I’m trying to apply for my green card, and my lawyer says I have all the documents, but my SIV case still says refused. I do not know how to get it reviewed and change the status so I can apply for my green card. I need that for work. I’m looking for a job.
Evacuation itself was a nightmare, honestly.
It was a veteran unit that got me out. The captain, his family, they were always in contact with me, asking: “Are you safe?” I was moving from one location to another so as to not be caught. They were in touch with me every day saying: “Hang on, we are working to get you out.”
I was very much welcomed in a nice way in Colorado. Captain Henkel and Heidi Henkel, the local city councilwoman, they made it home for us. We lost a lot, but the family and Broomfield community embraced us and took us in like their own. And 60 or 70 people are volunteering to help us any way they can. They’re visiting our house. They’re bringing their kids and making play dates with my kids. They’re helping financially, with housing, household items and many other things.
I was in such a difficult position, but I had contacts in the United States; imagine the situation for people who do not have any contacts. Imagine people who work as an interpreter in the worst conditions in a war zone. And now they’re not able to make it here and are under threat of death every day in Kabul.
People who were involved in diplomatic missions are still stuck in Afghanistan. There is no hope for them. They are just moving from one place to another. And I don’t know how long they will be able to skip around like that. If this darkened regime gets recognized, I’m telling you, they will slaughter every one of those who worked for the U.S. government.
As for what the U.S. government can do now, there are a lot of ways. The unit that is working on SIVs, they might need to get practical, find people who understand the Afghan people—a unit from the State Department, the military, Homeland Security and dedicated Afghans who have experience verifying documents.
Bring the heroes, the allies, to the U.S. I want the civil servant readers to realize that there is a lot of pain behind this history that I cannot explain here. By rejecting SIVs, you put a lot of lives in danger. Let’s fulfill the commitments to bringing our allies to the U.S., so they will not be victims of their jobs. Most of them were faithfully working side by side with U.S. soldiers, with U.S. government employees, and they deserve to be alive.
That’s one responsibility for the U.S., but the other responsibility is helping Afghans within the U.S. The resettlement agencies need to employ people who understand the culture of Afghanistan and have an understanding of how the evacuation happened, and should differentiate between illegal immigration and evacuation.
Not everybody who made it here is from the capital, Kabul. There are people from very remote parts of Afghanistan who have never been to the cities. They may ask stupid questions. They may ask questions again and again, and we have to have people in charge who have the capacity to understand that. Many refugees are not feeling welcomed.

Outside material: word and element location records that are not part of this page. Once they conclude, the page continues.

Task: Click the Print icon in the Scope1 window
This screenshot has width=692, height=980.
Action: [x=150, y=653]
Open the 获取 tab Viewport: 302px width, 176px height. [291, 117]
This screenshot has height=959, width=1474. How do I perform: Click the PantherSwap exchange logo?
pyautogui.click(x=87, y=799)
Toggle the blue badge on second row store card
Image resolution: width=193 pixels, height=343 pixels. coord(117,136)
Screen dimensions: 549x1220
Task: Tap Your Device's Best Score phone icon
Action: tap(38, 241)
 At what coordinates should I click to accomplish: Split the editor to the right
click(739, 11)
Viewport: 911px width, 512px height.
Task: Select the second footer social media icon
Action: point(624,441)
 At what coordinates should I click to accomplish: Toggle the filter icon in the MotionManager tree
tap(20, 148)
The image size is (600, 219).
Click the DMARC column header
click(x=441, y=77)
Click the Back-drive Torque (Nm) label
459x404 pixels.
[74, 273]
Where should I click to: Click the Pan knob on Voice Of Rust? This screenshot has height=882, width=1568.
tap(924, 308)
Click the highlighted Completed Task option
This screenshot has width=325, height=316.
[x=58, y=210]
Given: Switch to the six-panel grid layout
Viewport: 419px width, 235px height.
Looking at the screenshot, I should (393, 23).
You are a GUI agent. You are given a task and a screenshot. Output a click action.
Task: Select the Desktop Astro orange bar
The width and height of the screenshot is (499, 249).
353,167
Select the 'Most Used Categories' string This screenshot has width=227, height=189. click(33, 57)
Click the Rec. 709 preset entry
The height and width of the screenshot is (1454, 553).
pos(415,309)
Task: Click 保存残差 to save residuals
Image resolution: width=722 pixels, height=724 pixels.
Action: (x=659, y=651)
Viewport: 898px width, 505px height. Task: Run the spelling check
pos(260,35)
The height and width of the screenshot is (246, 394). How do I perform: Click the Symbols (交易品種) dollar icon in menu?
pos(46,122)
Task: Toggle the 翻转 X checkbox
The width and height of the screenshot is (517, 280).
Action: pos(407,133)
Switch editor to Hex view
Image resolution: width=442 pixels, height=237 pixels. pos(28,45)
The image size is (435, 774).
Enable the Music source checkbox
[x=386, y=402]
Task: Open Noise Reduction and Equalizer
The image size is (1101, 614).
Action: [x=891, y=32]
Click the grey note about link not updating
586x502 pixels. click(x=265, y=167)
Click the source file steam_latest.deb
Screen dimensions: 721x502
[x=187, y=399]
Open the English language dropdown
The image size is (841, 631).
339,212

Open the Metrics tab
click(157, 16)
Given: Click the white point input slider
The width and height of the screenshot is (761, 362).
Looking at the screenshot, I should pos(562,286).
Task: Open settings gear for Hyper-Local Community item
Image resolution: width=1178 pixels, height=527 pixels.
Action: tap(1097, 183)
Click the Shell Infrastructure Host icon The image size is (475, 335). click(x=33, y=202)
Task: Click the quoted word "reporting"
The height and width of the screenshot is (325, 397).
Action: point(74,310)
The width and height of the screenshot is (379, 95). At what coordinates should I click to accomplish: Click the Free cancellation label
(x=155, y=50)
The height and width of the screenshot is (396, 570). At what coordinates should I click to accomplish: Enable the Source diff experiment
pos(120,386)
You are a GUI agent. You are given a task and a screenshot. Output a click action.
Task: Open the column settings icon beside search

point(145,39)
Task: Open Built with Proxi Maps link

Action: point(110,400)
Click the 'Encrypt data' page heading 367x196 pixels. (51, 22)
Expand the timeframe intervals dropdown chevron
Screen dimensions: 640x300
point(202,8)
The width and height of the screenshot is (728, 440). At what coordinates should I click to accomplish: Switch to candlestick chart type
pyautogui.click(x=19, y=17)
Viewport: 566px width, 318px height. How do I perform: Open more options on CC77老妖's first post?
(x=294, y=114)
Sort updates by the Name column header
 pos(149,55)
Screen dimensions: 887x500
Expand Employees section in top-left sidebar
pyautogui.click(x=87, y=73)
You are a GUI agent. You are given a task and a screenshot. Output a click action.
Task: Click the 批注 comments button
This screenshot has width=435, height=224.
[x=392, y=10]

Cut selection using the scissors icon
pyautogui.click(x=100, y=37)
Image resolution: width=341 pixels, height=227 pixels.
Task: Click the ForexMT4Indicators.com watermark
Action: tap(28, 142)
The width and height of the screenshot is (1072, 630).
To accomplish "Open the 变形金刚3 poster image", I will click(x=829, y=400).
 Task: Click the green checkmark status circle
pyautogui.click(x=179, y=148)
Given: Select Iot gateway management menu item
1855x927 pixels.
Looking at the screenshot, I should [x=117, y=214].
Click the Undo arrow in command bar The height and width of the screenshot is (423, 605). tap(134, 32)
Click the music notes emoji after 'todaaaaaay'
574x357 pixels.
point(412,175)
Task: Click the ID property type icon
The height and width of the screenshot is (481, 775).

Let’s work with the resettlement agencies to be more proactive, more responsive, more helpful. We as evacuees left everything behind. There should be a strong program to resettle Afghans, to help them to find places to live, jobs, a new sense of belonging.
This is not a story of just one family. It is the tragedy of all those who left Afghanistan, their homes, their savings, even their families.
Evacuation happened. But what happens after evacuation?